Newly identified single-nucleotide polymorphism associated with the transition from nonalcoholic fatty liver disease to liver fibrosis: results from a nested case-control study in the UK biobank

• Published in: Annals of medicine (Helsinki) Vol. 57; no. 1; p. 2458201
• Main Authors: Ling, Yitong, Yang, Yu Xuan, Chen, Yan Chun, Wang, Jing Hao, Feng, Dong Ge, Xiang, Shi Jian, Zhang, Xiaoyu, Lyu, Jun, Li, Sha Sha
• Format: Journal Article
• Language: English
• Published: England Taylor & Francis 01.12.2025; Taylor & Francis Group
• Subjects: Adult; Aged; Biological Specimen Banks; Case-Control Studies; Cell Line; Collagen Type I, alpha 1 Chain; Disease Progression; Female; Genetic Predisposition to Disease; Genome-Wide Association Study; Hepatic Stellate Cells - metabolism; Hepatology; Humans; liver cirrhosis; Liver Cirrhosis - genetics; Liver Cirrhosis - pathology; Male; Middle Aged; Non-alcoholic Fatty Liver Disease - complications; Non-alcoholic Fatty Liver Disease - genetics; Non-alcoholic Fatty Liver Disease - pathology; nonalcoholic fatty liver disease; Oxidative Stress - genetics; Polymorphism, Single Nucleotide; SAMM50-rs2073080; Single-nucleotide polymorphism; UK Biobank; United Kingdom - epidemiology; United Kingdom; SAMM50-rs2073080; nonalcoholic fatty liver disease; Single-nucleotide polymorphism; liver cirrhosis
• ISSN: 0785-3890; 1365-2060; 1365-2060
• DOI: 10.1080/07853890.2025.2458201

Genetic factors may have a significant influence on the likelihood of liver fibrosis in individuals with nonalcoholic fatty liver disease (NAFLD).

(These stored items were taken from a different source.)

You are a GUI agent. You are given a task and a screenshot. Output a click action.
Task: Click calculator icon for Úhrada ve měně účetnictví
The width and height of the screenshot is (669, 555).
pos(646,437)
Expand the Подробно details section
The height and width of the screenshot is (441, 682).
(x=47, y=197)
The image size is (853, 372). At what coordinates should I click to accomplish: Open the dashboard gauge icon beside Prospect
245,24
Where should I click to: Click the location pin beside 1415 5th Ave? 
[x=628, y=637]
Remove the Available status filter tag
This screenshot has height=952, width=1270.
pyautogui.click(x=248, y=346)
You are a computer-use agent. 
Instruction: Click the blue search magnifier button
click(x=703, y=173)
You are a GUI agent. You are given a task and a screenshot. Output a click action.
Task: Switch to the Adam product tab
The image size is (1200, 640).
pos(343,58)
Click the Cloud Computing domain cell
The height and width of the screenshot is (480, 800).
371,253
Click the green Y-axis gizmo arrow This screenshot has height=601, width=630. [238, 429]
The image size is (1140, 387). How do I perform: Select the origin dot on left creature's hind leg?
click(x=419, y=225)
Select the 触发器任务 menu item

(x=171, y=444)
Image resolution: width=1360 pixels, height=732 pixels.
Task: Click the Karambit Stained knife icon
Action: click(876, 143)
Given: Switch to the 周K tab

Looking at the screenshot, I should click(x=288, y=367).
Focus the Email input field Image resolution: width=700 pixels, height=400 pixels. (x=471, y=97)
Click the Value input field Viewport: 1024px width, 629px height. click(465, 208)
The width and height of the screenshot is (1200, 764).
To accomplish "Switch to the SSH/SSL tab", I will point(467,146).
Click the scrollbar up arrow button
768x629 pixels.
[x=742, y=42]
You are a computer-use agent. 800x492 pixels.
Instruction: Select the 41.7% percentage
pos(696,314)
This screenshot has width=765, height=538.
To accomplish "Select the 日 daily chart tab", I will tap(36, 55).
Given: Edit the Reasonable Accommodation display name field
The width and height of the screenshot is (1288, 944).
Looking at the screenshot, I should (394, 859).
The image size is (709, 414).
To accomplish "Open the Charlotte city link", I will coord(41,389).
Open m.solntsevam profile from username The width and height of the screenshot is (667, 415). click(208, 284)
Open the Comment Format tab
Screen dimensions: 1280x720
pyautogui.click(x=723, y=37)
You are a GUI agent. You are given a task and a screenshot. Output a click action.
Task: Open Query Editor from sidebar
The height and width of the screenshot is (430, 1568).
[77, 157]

The present study was conducted to explore how single-nucleotide polymorphism (SNP) impacts the development of fibrosis in those suffering from NAFLD. Utilizing the UK Biobank dataset, we conducted a nested case-control analysis among NAFLD participants, defining the case group as those with liver fibrosis and cirrhosis during follow-up. For our investigations, we employed the LX-2 human hepatic stellate cell line. Our procedures included cultivating these cells, employing SAMM50-rs2073080 plasmid techniques to enhance the expression of recently discovered SNPs, and conducting biochemical assays. To quantify gene expression, we used real-time PCR with fluorescence detection. The study analyzed data from 5467 participants (1094 cases and 4373 controls). Genome-wide association analysis identified nine significant loci, including the novel rs2073080 variant, strongly associated with NAFLD-associated hepatic fibrosis. TGF-β modeling revealed significant upregulation of α-SMA and COL1A1, confirming model effectiveness. Oxidative stress markers like elevated malondialdehyde (MDA) and reduced catalase (CAT) and superoxide dismutase (SOD) levels indicated liver damage in the TGF-β group. SAMM50-rs2073080 was upregulated in the NAFLD-associated fibrosis model. experiments on LX-2 cells showed that SAMM50-rs2073080 overexpression led to increased fibrosis, as indicated by higher cellular MDA levels and lower CAT and SOD levels, compared to the vector group. Our research highlights a significant association of SAMM50-rs2073080 with the progression of NAFLD to hepatic fibrosis, and the experiments further corroborated these findings.